Estar no centro das atenções por ser o gay mais poderoso no mundo dos negócios não é a posição que mais lhe agrade. Mas é verdade que tem um grande à-vontade em assumir publicamente que é gay. Isso foi nascendo e crescendo primeiro pelo apoio da família e amigos, "porque sem isso é difícil construir a confiança"; segundo, pelo seu sucesso profissional, que o faz pensar que se tivesse problemas numa empresa teria emprego noutra, "portanto não preciso de mentir"; terceiro, pelos exemplos de outros, daí sentir a responsabilidade de ser um exemplo também. "Quando estava na Columbia Business School, os grupos LGBT das várias empresas recrutavam pessoas contactando os grupos LGBT da universidade, ou seja, não só tinha a confiança de que essas empresas eram tolerantes, como valorizavam a diversidade." Depois, "o presidente da McKinsey na altura, Ian Davis, que é hoje o presidente da Rolls-Royce, apoiava muito o grupo LGBT. Muitos dos meus mentores profissionais tinham uma abertura de espírito completa. Isto não é uma campanha de activismo solitária, fui extremamente apoiado em todas as dimensões da minha carreira, incluindo na minha vida pessoal."

Hoje olha para um factor que poderia ter sido complicado como algo que lhe deu força. "Por ser um outsider, acho que tenho mais facilidade em lidar com as pessoas em geral. Desenvolvi um à-vontade pela autoconfiança que vem da diferença e não da semelhança."
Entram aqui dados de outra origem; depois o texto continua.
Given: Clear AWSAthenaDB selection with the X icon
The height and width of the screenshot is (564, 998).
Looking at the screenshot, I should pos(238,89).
Mas podia, claro, fazer disso uma causa em benefício próprio e não estar especialmente preocupado em fazer avançar a agenda da inclusão num gigante como o HSBC. "Acredito que podemos melhorar o mundo, há uma questão de justiça e tenho a disciplina de ser o melhor que posso, de conseguir ajudar os outros e ajudar a progredir a agenda do banco. Detesto burocracia, injustiça, política corporativa e acho que as questões do background ou de qualquer característica das pessoas deveriam ser neutras. Essa é a base de uma sociedade mais justa, que funciona melhor. Não é por estar numa lista que vou trazer paz ao mundo, mas todos devemos contribuir para melhorar a situação de outras pessoas que não têm as mesmas opções que nós. Sem querer ser evangélico: daqui a 20 anos, não me vou lembrar daquela noite que tive de trabalhar até às 23h ou do produto financeiro que desenvolvi, vou lembrar-me das pessoas que me disseram que fiz diferença na vida delas porque hoje se sentem mais confortáveis consigo próprias."